# My redone 20g



## fishfry (Apr 15, 2004)

*UPDATE 6-31 My redone 20g*

*Newest photos at bottom*

It was time for a change. Here is my 20g right after planting tonight. I am not completely finished planting, and plan to put more stem plants in the background. Yes, it is a "collectoritis" tank and I don't care. I am improving and there are only 14 species in it _right now_. Also, this is my first try with incorporating rock into the aquascape.


----------



## brad (Jul 10, 2005)

Very nice tank. It`ll really be nice when it grows in.

Are you happy with the performance of the c02 diffuser you have? I was looking at them but they certainly don`t give them away and was wondering how well they worked. By the looks of it you`re running pressurized c02 right?


----------



## fishfry (Apr 15, 2004)

I am happy with my co2 diffuser, the glass is much thicker on the ADA one than the generic one I bought at the fishstore for 16 dollars. Mine is actually second-hand, so if you take good care it will last a long time. For cleaning you just need to soak the inside surface with dilute bleach...never scrub. Yes, I am using pressurized co2


----------



## trenac (Jul 16, 2004)

A good beginning, keep us updated as you fill it in with more plants.

_What is the plant in front of the c-shaped driftwood?_


----------



## fishfry (Apr 15, 2004)

The plant in front of the C-shaped driftwood is a flowering Eriocaulon cinereum.


----------



## fishfry (Apr 15, 2004)

2 day update!!

The tank is still hazy, need to get some new carbon. Also, added some new plants. Sorry for my poor photos, I really need to work on that.


----------



## Erirku (Oct 5, 2004)

Hey Ethan,
What type of substrate is that? is it ADA Amazonia? Did your fish have any ill effects when added to the tank?
Sorry Ethan, I did get you mixed up with Pineapple. Can't wait to see the updates pics! Don't you just love Aquasoil? It makes my tank water ssssuuupppeeerrrr clear! Thanks


----------



## fishfry (Apr 15, 2004)

I think you confused me with Andrew/Pineapple?? I am Ethan  but that is aquasoil, and I had not ill effects with regards to the fish. I also need to take updated photos, but I have never seen my plants grow like this. The Rotala macrandra "green" is huge and the Ludwigia sp. "Pantanal" is finally looking how it is supposed to (you'll be very happy to see the pictures if you are reading this Gnome  ). There is very minimal algae on the rock and wood due to my low density planting and many fish, and there is almost no algae on any of the plants. Also, my algae eaters consist of 2 amano shrimp, if I had a small pleco or something I would have 0 algae.

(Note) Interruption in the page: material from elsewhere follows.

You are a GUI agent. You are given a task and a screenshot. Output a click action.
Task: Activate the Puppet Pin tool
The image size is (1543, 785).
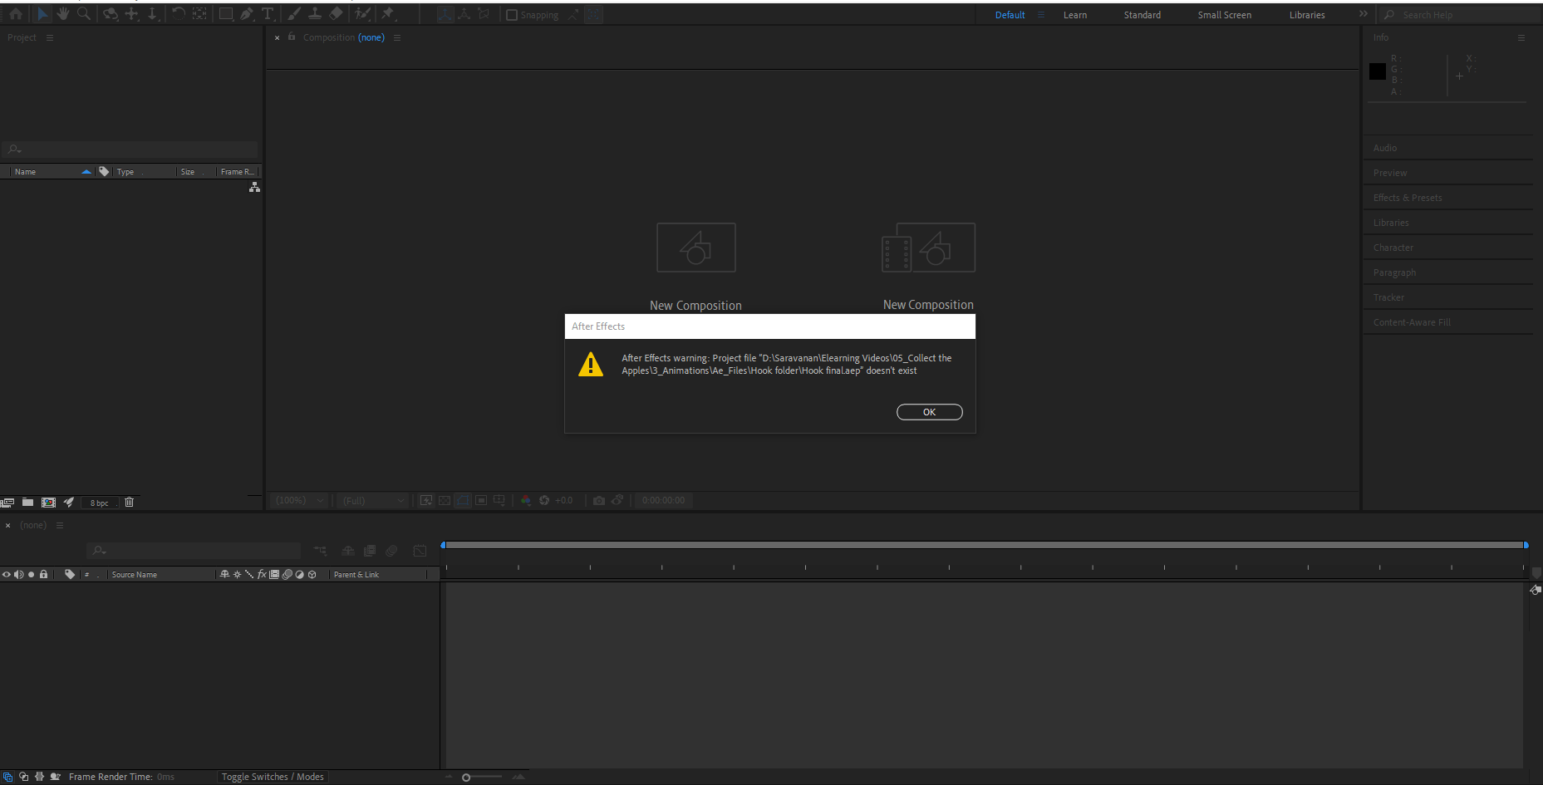click(x=388, y=13)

I have supplemented the tank with TBS brand ECA which supposedly helps the plants to uptake the fertilizers better...don't know if it is doing anything but all my plants look great.

I have also replanted the HC per Gomer's suggestion, and it is much nicer.


Stats:

20g
2x55w (+28w when I feel like it and I think it won't cause algae)
ECA 4 drops every day or two
Tropica Master Grow 2 mL ever 2-3 days
Kent Iron 2 mL ever 2-3 days
NPK once a week?? I am very lax on my ferts. and don't have a strict schedule. 

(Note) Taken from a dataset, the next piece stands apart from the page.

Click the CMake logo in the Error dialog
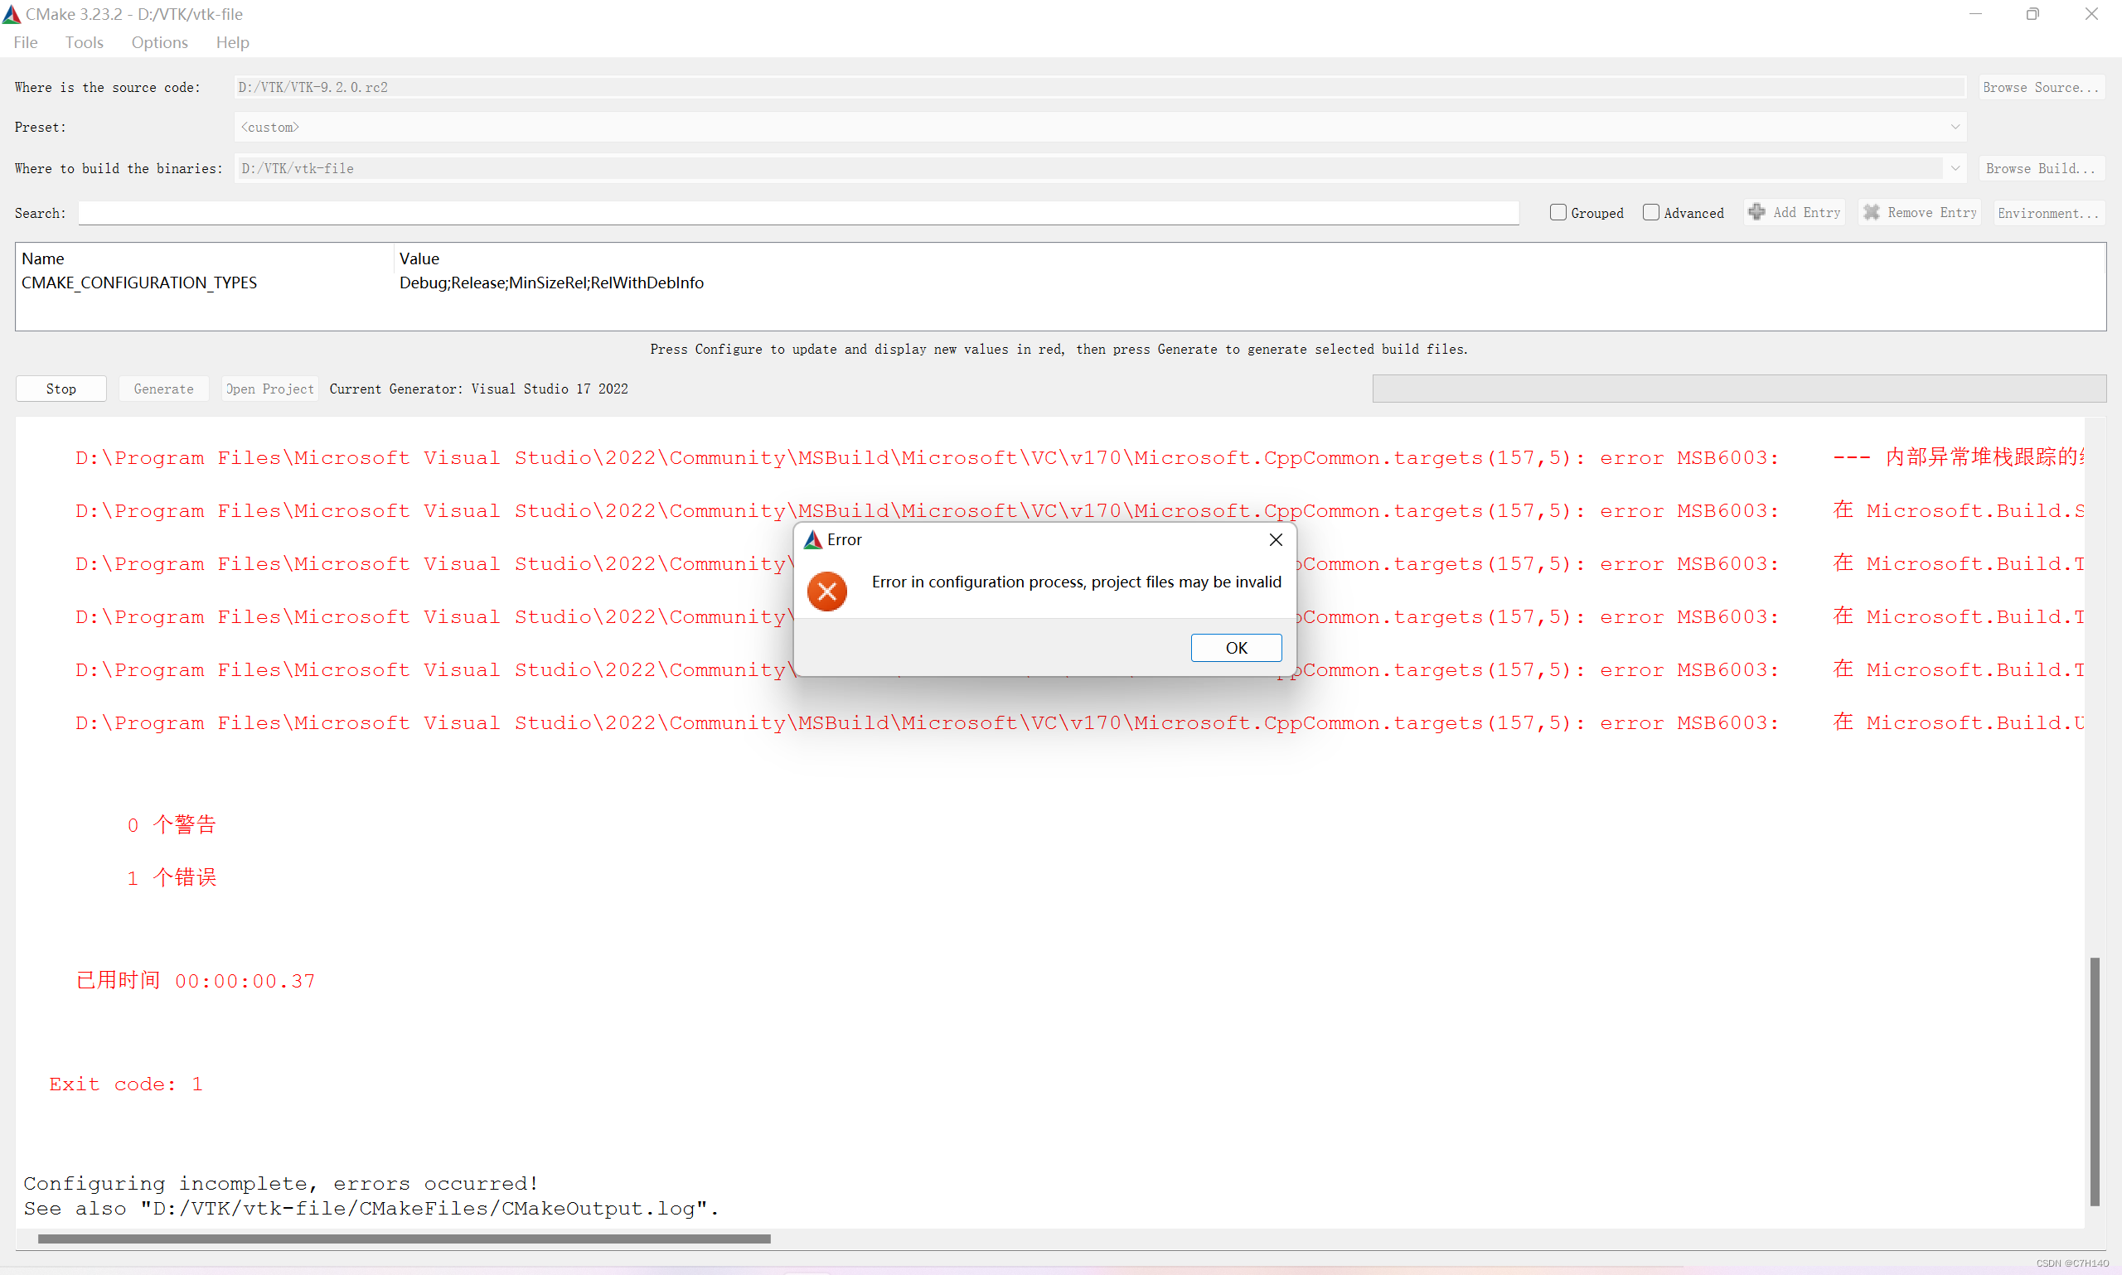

Water change every 1-2 weeks (I aim for this)

Fauna:

Gold Tetra ~6
Rummy Nose ~6
Beckford's Pencilfish ~11
Penguin Tetra - 2
Cardinal Tetra -1 
Amano shrimp - 2
Crystal Red Shrimp -1 
Tube-nose pencilfish - 1
Emerald-eye rasbora - 1

Flora:

HC
Ranunculus p.
Eriocaulon cinerium
Bacopa sp. pink
Ludwigia brevipes
N. micrantha
Tonina fluviatilis
Cyperus sp. Anorexic 
Rotala indica from Taiwan
Rotala sp. Vietnam
Rotala macrandra "green"
Murdannia spirata
Ludwigia sp. "pantanal"


----------



## fishfry (Apr 15, 2004)

Trimmed a ton of plants today, namely Rotala macrandra "green", and Rotala sp. "Vietnam"...should have taken photos before trimming. Also, I still don't have any algae eaters and haven't done a water change in 2 weeks. There is algae on the wood and rock.



















beautiful Tonina fluviatilis










Ludwigia sp. "guinea"










lastly Ludwigia sp. "pantanal" and Nymphea micrantha


----------



## fish7days (Jul 30, 2005)

What was most striking to me was your excellent choice of placement of the rocks relative to the wood. It looks great !!

André


----------



## fishfry (Apr 15, 2004)

fish7days said:


> What was most striking to me was your excellent choice of placement of the rocks relative to the wood. It looks great !!
> 
> André


Thanks!! It was pure luck that I found those rocks in my front yard.


----------



## frozenoak (Jul 30, 2005)

Ya'know, I kind of like the green on the rock and driftwood. Is there a way to reproduce that without algae?


----------



## turtlehead (Nov 27, 2004)

that green is actually algae, just put wood in a bucket put some fert in there and leave it out in the sun for about a week.


----------